What you should do
Write out exactly the lines between the line containing "Privacy Policy (153, 1328)" and the end of the records, counting both ends, and leave out all pictures.

Available data
##############################
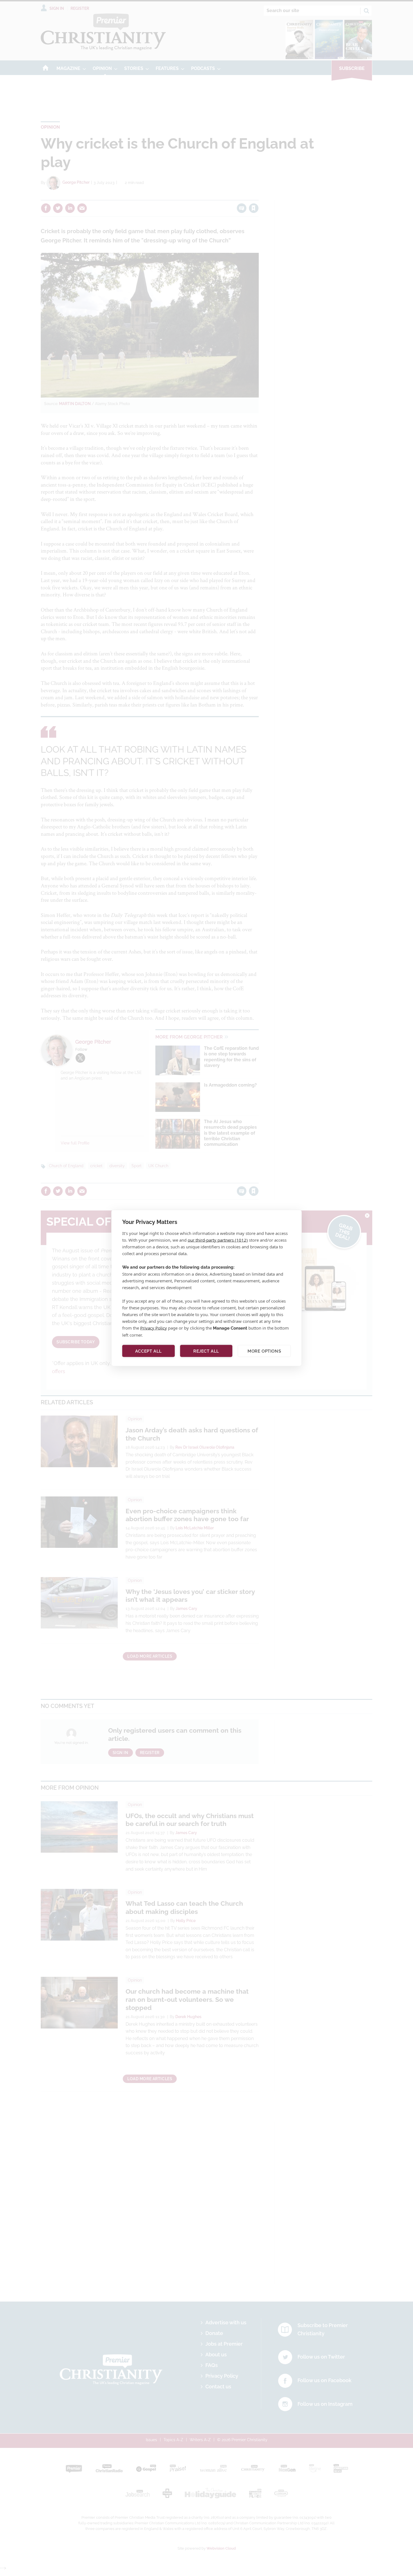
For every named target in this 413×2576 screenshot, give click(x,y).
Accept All (148, 1350)
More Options (264, 1350)
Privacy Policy (153, 1328)
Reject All (206, 1350)
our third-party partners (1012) (218, 1240)
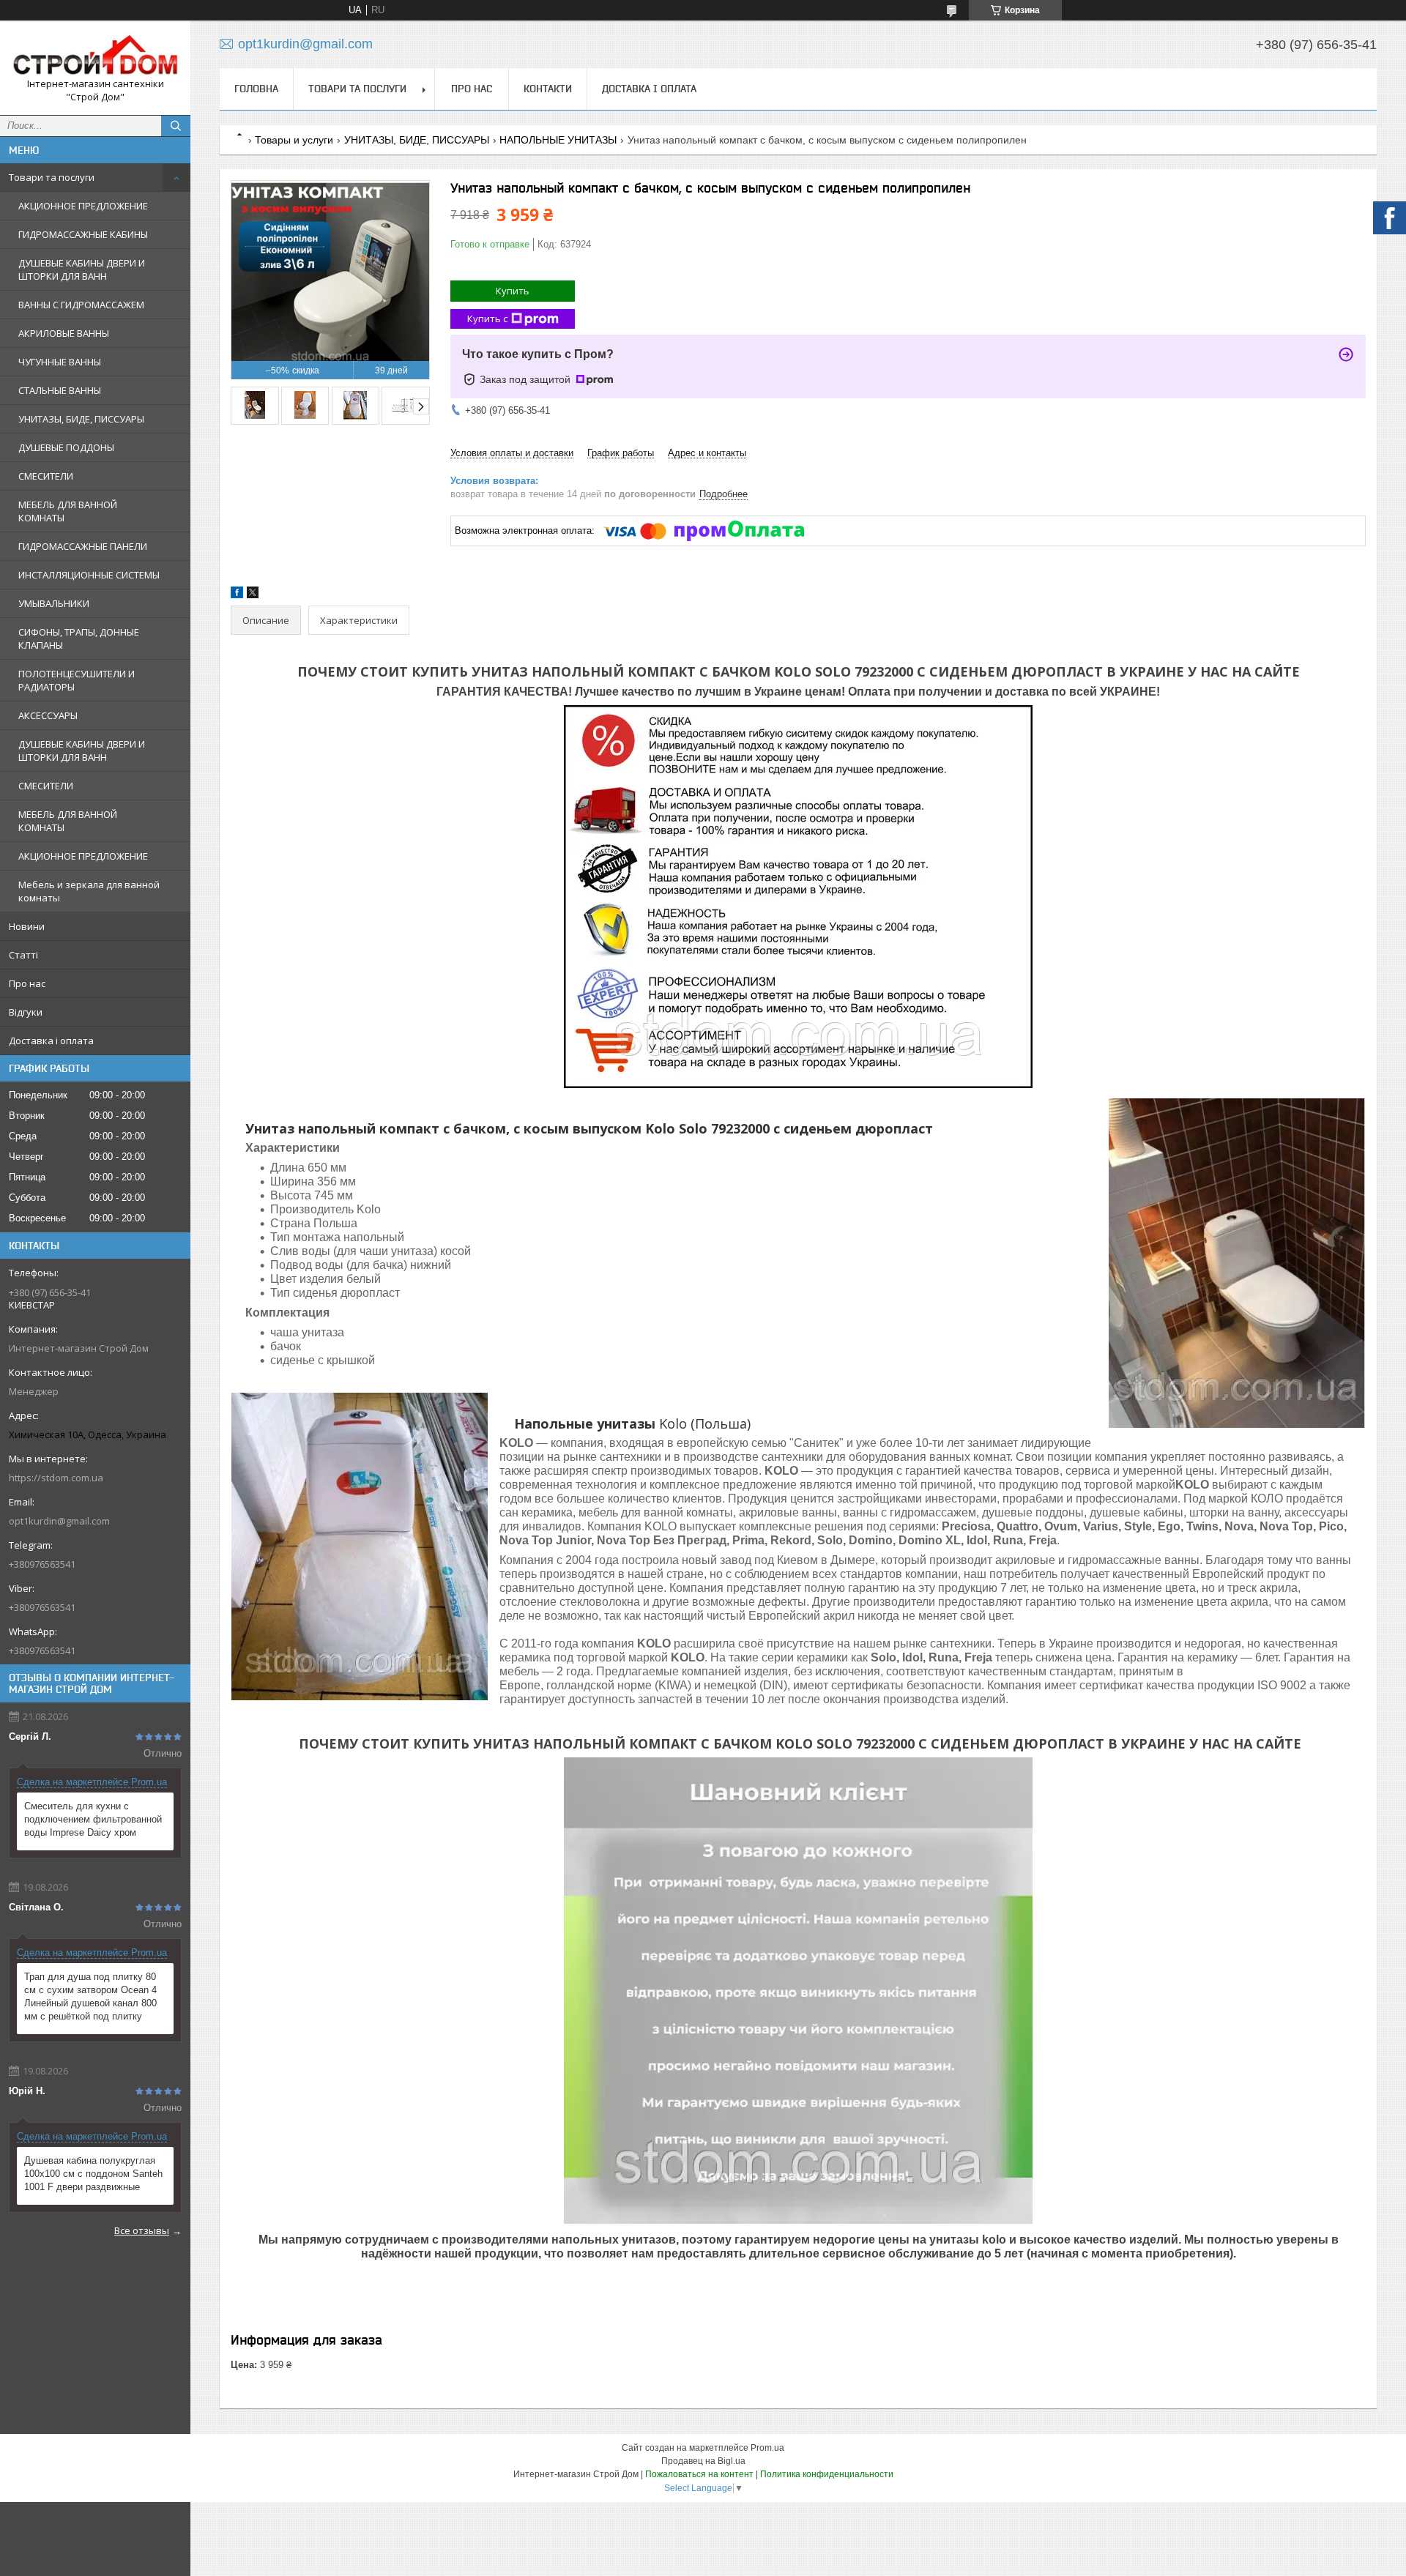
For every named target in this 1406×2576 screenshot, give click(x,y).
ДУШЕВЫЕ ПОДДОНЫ (66, 447)
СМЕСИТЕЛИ (45, 476)
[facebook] (237, 594)
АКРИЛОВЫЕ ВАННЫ (63, 333)
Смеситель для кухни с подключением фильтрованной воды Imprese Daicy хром (93, 1819)
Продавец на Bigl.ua (703, 2461)
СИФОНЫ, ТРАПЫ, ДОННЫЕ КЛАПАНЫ (78, 638)
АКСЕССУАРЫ (48, 715)
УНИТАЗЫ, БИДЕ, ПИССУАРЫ (81, 418)
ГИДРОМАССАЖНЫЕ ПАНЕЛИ (82, 546)
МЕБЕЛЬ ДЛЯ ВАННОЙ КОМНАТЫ (67, 511)
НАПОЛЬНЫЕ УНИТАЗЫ (558, 140)
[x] (252, 594)
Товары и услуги (294, 140)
##############################
Result
Privacy Policy (153, 1328)
Reject All (206, 1350)
our third-party partners (1012) (218, 1240)
For every named target in this 1406×2576 screenshot, give click(x,y).
ДУШЕВЫЕ ПОДДОНЫ (66, 447)
СМЕСИТЕЛИ (45, 476)
[facebook] (237, 594)
АКРИЛОВЫЕ ВАННЫ (63, 333)
Смеситель для кухни с подключением фильтрованной воды Imprese Daicy хром (93, 1819)
Продавец на Bigl.ua (703, 2461)
СИФОНЫ, ТРАПЫ, ДОННЫЕ КЛАПАНЫ (78, 638)
АКСЕССУАРЫ (48, 715)
УНИТАЗЫ, БИДЕ, ПИССУАРЫ (81, 418)
ГИДРОМАССАЖНЫЕ ПАНЕЛИ (82, 546)
МЕБЕЛЬ ДЛЯ ВАННОЙ КОМНАТЫ (67, 511)
НАПОЛЬНЫЕ УНИТАЗЫ (558, 140)
[x] (252, 594)
Товары и услуги (294, 140)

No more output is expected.